Published in final edited form as: J Autoimmun. 2013 Mar 13;43:26–31. doi: 10.1016/j.jaut.2013.02.003

Fig. 1.

Fig. 1

Possible pathway for a role of H1N1 seasonal infection and Pandemrix vaccination in onset of narcolepsy: the seasonal H1N1 influenza infection or the Pandemrix vaccine could stimulate auto-reactive T-cells or B-cells targeting towards hypocretin producing neurons via several different mechanisms. (i) Molecular mimicry of T-cells, it describes the activation of cross-reactive T-cells that recognize the H1N1 epitope and then the same T-cell (or a clone) migrates to the CNS, where it recognizes a antigen specific to hypocretin producing neurons (cross-reactivity).

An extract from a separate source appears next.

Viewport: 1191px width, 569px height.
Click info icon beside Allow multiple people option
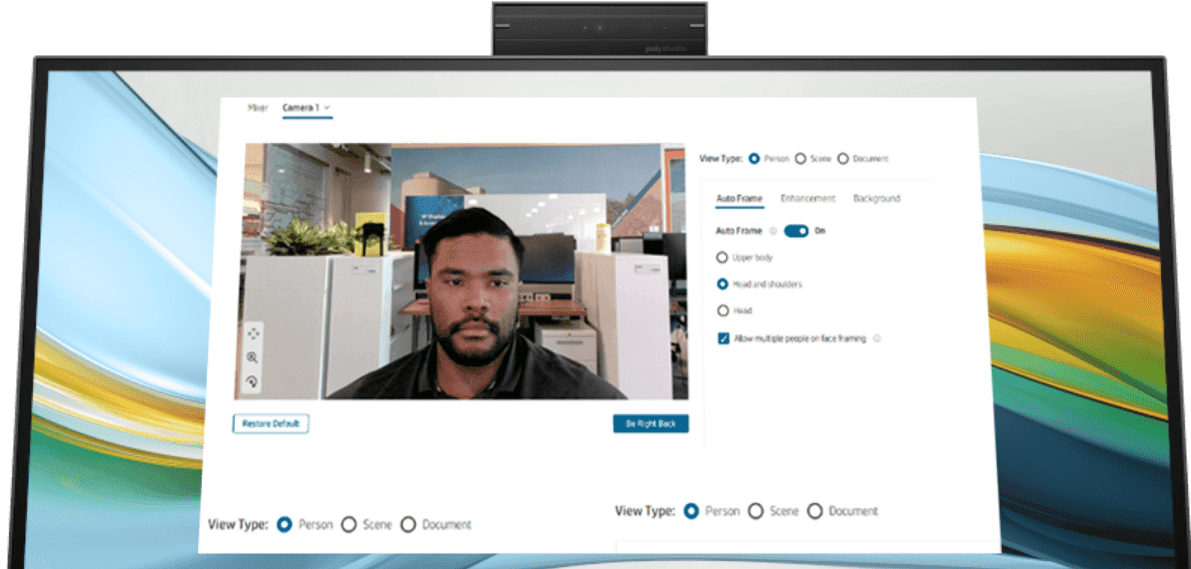pos(877,339)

Activation of cross-reactive T cells results in release of cytokines and chemokines that recruits and activates macrophages, which mediates self-tissue damage. The subsequent release of hypocretin self antigen and their uptake by APCs perpetuate the autoimmune disease narcolepsy. (ii) H1N1 antigens or Pandemrix vaccine may cross-link the MHC and TCR molecules independent of antigen specificity and activates the cytotoxic T cells which are auto reactive and specific towards hypocretin producing neurons. (iii) Molecular mimicry involving B-cells and antibody mediated disease could also be involved, possibly targeting TRIB2 as a cross-reactive antigen. This process requires signals from activated T-cells (T-cell help). Bystander activation of resting auto-reactive B cells (iv) and T cells (v) as a result of general immune activation independent of specific antigens. Current results in narcolepsy research point towards a T-cell mechanism. APC: Antigen presenting cell; CNS: Central nervous system; H1N1: H1N1 influenza A virus or epitopes from adjuvant vaccines; MHC: Major histocompatibility complex; TCR: T-cell receptor; TRIB2: tribbles homologue 2.